| Data to use |
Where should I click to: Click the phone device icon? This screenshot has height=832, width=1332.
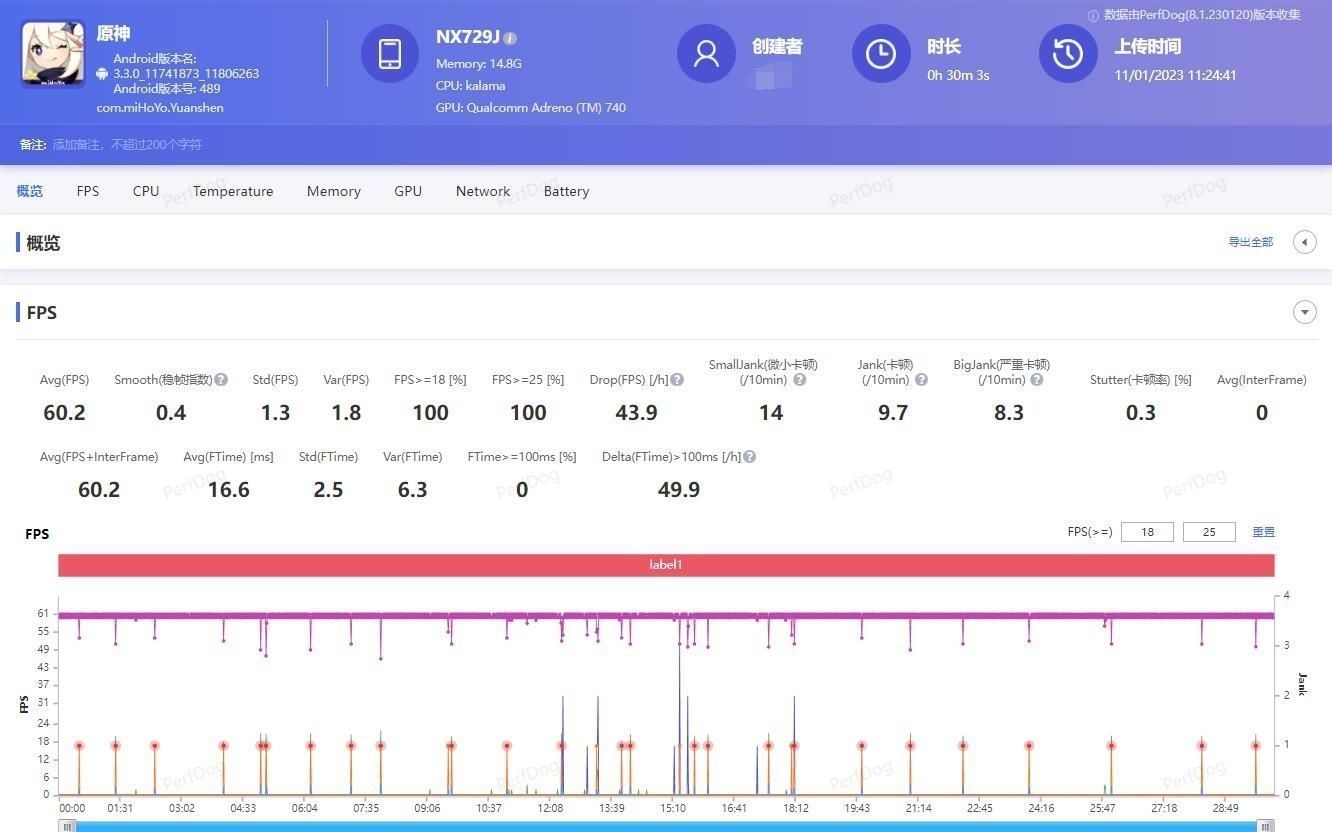pyautogui.click(x=390, y=54)
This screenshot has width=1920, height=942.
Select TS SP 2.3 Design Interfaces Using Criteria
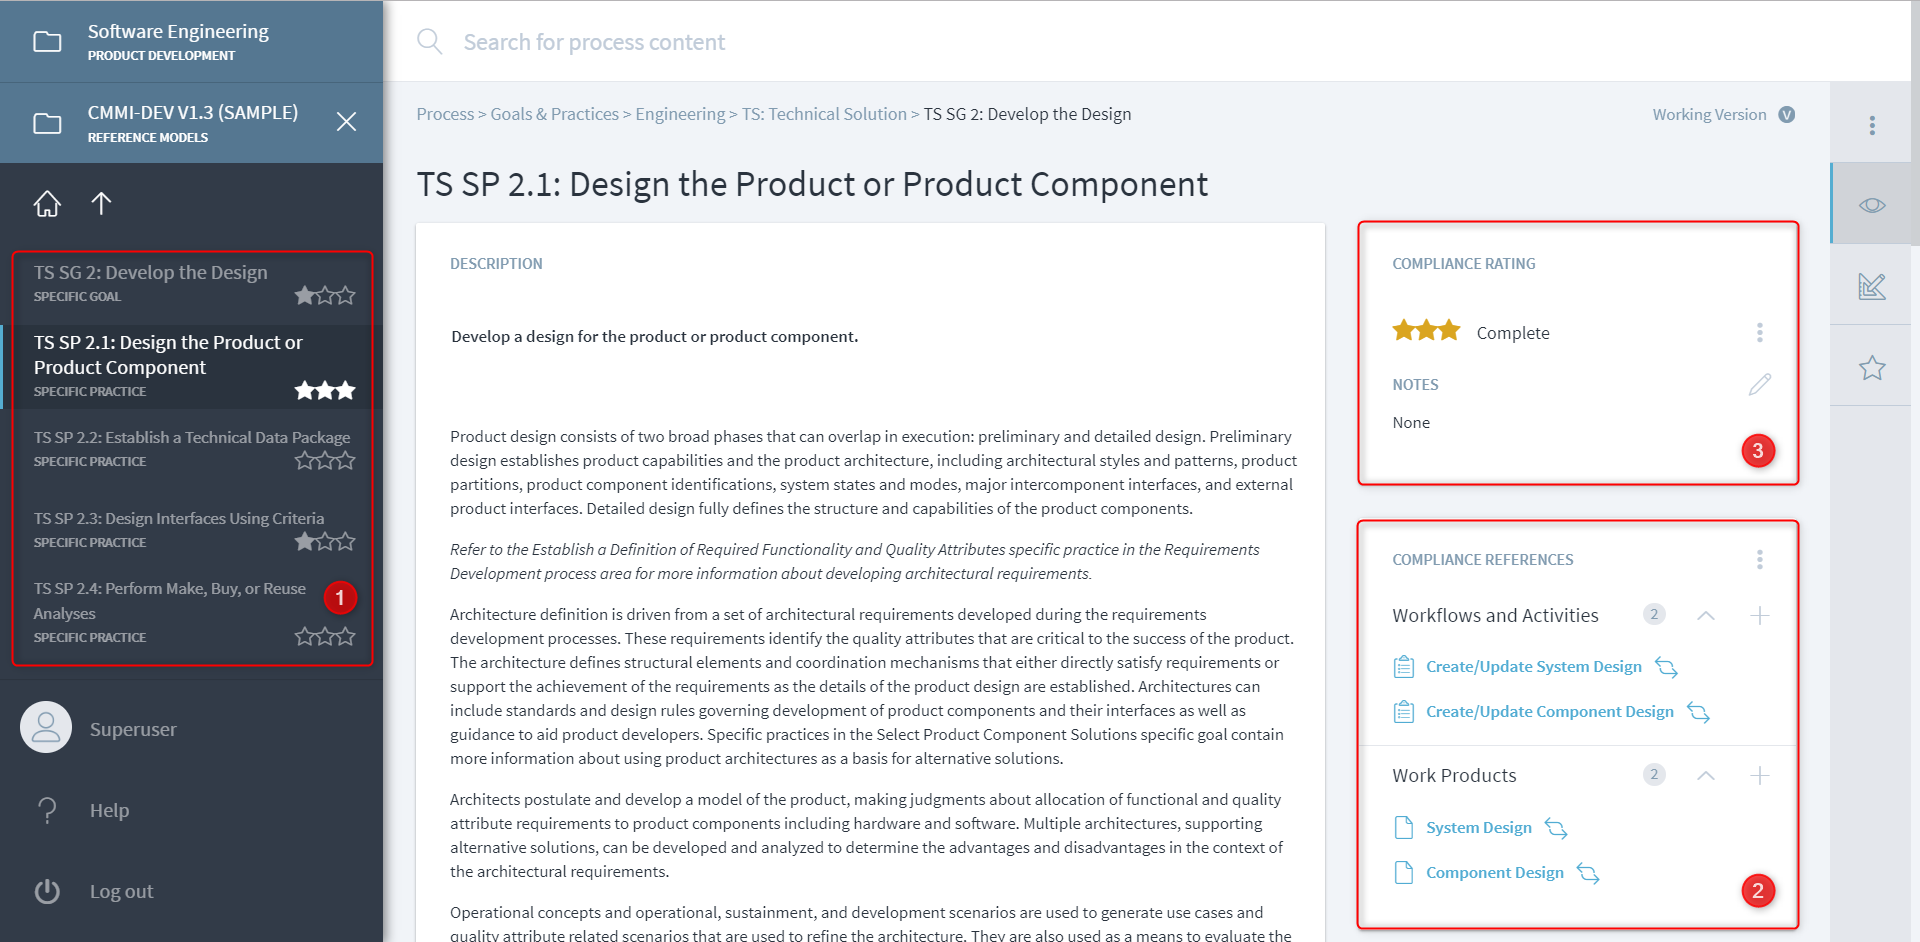(x=179, y=519)
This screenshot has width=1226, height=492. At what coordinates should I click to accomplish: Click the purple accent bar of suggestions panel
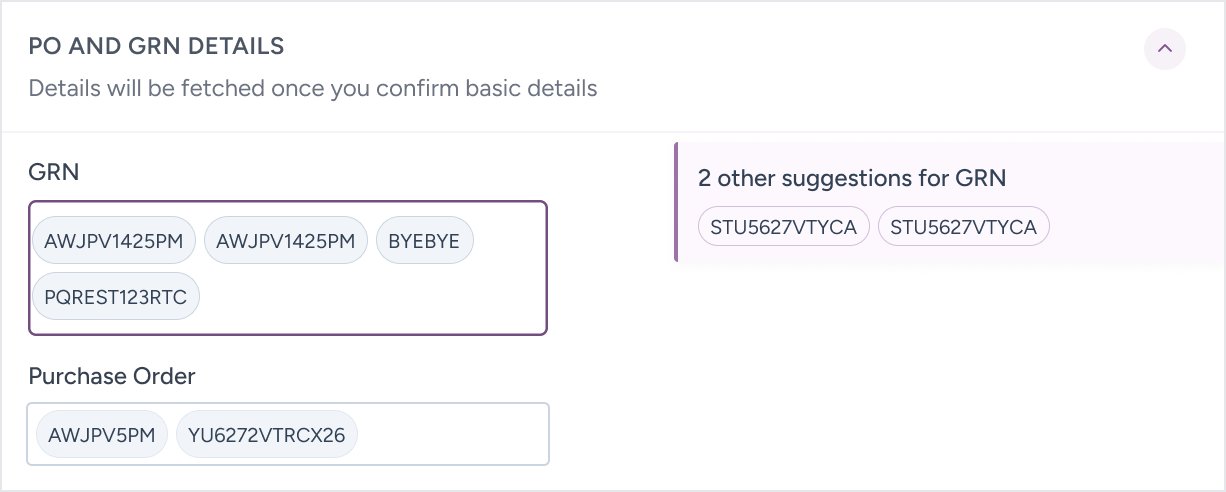[x=677, y=203]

| What to produce |
Exactly what appears in the records above must be returned, apart from the pictures.

| Your solution |
Where should I click to: Click the phone device icon? This screenshot has height=832, width=1332.
pyautogui.click(x=390, y=54)
This screenshot has width=1920, height=942.
Select TS SP 2.3 Design Interfaces Using Criteria
(x=179, y=519)
This screenshot has width=1226, height=492. At what coordinates should I click to accomplish: Click the purple accent bar of suggestions panel
[x=677, y=203]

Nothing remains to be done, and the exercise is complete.